**Exercise requirements**
Could you swap each "Screen dimensions" for "Display size" in everything from the line containing "Task: Click the green 转科科别 field" down to the line containing "[x=858, y=128]", leaving the rest unchanged? Give back only those lines.

[Stored entries]
◇ ◇ ◇ ◇

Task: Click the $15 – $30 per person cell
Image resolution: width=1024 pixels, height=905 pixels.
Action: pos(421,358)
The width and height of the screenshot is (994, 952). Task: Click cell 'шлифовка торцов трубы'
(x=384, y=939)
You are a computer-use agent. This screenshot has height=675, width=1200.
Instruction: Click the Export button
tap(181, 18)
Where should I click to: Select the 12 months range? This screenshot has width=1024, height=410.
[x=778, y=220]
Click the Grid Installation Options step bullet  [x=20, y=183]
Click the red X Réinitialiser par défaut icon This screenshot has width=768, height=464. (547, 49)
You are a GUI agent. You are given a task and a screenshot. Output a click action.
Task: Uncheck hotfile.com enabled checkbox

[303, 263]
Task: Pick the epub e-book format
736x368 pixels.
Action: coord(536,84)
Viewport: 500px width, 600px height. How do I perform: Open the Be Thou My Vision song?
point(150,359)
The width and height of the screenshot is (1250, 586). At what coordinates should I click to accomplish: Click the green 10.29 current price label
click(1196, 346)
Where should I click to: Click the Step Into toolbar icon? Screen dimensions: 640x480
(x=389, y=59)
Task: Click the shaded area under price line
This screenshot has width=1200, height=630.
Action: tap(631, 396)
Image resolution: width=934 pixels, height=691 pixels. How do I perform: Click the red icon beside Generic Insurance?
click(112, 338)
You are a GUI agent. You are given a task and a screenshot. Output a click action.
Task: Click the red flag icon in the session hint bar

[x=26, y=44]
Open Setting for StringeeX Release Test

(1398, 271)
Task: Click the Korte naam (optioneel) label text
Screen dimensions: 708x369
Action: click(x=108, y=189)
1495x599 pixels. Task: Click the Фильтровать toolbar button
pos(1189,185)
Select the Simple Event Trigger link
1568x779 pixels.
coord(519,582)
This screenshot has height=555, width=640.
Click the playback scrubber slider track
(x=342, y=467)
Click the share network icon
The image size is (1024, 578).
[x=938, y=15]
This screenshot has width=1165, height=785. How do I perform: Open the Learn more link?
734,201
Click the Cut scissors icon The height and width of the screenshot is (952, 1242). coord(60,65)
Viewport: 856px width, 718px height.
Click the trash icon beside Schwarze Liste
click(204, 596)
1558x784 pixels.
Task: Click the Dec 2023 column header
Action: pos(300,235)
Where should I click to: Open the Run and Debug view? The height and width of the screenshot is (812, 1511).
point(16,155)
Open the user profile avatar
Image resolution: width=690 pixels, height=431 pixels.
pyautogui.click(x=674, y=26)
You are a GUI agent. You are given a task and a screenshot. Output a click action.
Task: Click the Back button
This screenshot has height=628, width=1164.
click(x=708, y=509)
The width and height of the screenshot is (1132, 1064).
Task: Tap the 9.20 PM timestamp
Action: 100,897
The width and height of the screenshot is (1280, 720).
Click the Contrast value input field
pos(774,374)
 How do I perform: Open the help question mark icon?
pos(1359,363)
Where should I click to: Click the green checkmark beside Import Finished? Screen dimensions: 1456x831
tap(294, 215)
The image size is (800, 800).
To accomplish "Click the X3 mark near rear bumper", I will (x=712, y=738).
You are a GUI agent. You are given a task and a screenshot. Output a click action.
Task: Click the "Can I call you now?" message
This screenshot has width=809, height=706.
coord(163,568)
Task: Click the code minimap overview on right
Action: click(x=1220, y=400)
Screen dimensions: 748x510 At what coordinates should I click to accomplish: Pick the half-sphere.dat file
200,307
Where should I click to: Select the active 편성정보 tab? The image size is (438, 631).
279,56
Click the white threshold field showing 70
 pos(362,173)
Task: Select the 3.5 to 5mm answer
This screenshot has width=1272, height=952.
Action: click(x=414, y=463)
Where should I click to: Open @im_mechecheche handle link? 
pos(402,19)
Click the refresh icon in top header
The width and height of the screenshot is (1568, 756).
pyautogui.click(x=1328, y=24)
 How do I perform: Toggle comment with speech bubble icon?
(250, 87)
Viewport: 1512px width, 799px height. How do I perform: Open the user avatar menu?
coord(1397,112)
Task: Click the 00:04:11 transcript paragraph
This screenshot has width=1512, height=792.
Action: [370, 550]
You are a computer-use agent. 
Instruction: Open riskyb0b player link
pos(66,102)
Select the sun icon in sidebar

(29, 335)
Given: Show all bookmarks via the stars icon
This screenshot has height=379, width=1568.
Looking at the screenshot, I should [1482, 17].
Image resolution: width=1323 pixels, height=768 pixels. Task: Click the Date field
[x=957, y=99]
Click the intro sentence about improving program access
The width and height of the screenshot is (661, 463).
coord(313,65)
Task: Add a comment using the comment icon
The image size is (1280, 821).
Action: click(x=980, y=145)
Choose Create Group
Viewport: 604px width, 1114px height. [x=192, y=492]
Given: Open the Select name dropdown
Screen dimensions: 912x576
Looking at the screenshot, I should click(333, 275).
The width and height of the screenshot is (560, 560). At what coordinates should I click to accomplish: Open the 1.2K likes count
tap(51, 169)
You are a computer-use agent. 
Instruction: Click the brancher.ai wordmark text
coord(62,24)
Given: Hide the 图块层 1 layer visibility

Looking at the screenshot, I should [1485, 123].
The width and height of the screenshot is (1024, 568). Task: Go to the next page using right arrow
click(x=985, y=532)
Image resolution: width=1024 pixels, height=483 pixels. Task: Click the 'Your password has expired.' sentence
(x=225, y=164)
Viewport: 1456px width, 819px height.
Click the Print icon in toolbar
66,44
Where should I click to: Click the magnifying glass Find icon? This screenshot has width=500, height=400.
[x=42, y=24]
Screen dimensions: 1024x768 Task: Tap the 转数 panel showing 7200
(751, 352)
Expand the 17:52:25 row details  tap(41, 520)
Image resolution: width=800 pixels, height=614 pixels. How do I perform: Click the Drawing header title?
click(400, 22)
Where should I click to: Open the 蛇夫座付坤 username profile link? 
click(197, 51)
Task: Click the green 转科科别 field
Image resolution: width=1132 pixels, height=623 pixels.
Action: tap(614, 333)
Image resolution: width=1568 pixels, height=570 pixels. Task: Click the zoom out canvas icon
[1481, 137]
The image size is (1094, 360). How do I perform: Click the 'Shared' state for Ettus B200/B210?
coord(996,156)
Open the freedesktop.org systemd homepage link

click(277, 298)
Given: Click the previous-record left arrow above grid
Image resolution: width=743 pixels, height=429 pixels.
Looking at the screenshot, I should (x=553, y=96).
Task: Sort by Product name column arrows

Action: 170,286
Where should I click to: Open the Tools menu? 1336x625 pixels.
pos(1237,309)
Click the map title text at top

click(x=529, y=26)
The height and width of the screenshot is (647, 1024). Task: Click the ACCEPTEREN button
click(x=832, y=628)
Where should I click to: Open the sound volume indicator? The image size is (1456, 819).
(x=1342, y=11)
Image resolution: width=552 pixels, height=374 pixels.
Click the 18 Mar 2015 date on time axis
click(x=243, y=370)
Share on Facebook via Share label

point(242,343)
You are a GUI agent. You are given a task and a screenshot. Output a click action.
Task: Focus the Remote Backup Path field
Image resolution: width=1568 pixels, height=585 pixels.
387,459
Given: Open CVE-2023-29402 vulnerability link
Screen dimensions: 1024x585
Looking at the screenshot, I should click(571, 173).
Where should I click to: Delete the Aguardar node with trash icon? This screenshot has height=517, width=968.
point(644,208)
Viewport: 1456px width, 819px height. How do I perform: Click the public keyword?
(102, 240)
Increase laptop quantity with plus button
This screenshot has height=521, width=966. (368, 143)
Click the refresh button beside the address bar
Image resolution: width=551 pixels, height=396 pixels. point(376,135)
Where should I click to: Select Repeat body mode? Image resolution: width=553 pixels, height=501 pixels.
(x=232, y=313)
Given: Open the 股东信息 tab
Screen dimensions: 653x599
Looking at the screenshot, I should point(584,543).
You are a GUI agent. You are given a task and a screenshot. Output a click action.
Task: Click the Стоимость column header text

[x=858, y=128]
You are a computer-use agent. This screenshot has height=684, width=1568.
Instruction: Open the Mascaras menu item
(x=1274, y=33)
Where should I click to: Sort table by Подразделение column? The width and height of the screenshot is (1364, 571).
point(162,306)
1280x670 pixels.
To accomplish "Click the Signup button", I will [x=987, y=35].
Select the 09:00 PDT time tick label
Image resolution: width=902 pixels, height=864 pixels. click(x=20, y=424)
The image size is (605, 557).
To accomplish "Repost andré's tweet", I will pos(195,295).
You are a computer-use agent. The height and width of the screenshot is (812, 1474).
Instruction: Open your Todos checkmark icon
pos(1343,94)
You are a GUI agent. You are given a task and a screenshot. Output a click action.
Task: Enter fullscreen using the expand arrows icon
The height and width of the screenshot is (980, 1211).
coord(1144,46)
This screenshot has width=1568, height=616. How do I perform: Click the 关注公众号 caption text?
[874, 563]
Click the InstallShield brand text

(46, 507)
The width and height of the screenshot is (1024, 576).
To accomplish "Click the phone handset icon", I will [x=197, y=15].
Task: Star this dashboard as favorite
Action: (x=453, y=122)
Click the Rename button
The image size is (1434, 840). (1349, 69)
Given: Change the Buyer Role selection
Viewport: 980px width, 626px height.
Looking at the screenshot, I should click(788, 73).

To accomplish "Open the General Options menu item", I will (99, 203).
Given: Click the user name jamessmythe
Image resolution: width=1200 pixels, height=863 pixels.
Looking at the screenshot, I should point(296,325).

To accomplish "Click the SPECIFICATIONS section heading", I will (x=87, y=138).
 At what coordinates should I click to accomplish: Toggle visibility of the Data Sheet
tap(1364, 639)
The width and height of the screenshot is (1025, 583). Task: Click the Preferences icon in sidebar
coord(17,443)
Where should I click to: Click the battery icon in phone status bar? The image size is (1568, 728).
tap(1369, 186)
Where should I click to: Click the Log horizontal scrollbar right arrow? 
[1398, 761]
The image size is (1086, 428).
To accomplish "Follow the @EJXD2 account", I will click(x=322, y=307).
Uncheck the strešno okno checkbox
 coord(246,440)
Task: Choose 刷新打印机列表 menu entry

◇ ◇ ◇ ◇

**Answer to the problem**
Task: Click the green 转科科别 field
Image resolution: width=1132 pixels, height=623 pixels.
Action: tap(614, 333)
Image resolution: width=1568 pixels, height=570 pixels. Task: Click the zoom out canvas icon
[1481, 137]
The image size is (1094, 360). How do I perform: Click the 'Shared' state for Ettus B200/B210?
coord(996,156)
Open the freedesktop.org systemd homepage link

click(277, 298)
Given: Click the previous-record left arrow above grid
Image resolution: width=743 pixels, height=429 pixels.
Looking at the screenshot, I should (x=553, y=96).
Task: Sort by Product name column arrows

Action: 170,286
Where should I click to: Open the Tools menu? 1336x625 pixels.
pos(1237,309)
Click the map title text at top

click(x=529, y=26)
The height and width of the screenshot is (647, 1024). Task: Click the ACCEPTEREN button
click(x=832, y=628)
Where should I click to: Open the sound volume indicator? The image size is (1456, 819).
(x=1342, y=11)
Image resolution: width=552 pixels, height=374 pixels.
Click the 18 Mar 2015 date on time axis
click(x=243, y=370)
Share on Facebook via Share label

point(242,343)
You are a GUI agent. You are given a task and a screenshot. Output a click action.
Task: Focus the Remote Backup Path field
Image resolution: width=1568 pixels, height=585 pixels.
387,459
Given: Open CVE-2023-29402 vulnerability link
Display size: 1024x585
Looking at the screenshot, I should click(571, 173).
Where should I click to: Delete the Aguardar node with trash icon? This screenshot has height=517, width=968.
point(644,208)
Viewport: 1456px width, 819px height. How do I perform: Click the public keyword?
(102, 240)
Increase laptop quantity with plus button
This screenshot has height=521, width=966. (368, 143)
Click the refresh button beside the address bar
Image resolution: width=551 pixels, height=396 pixels. point(376,135)
Where should I click to: Select Repeat body mode? Image resolution: width=553 pixels, height=501 pixels.
(x=232, y=313)
Given: Open the 股东信息 tab
Display size: 653x599
Looking at the screenshot, I should point(584,543).
You are a GUI agent. You are given a task and a screenshot. Output a click action.
Task: Click the Стоимость column header text

[x=858, y=128]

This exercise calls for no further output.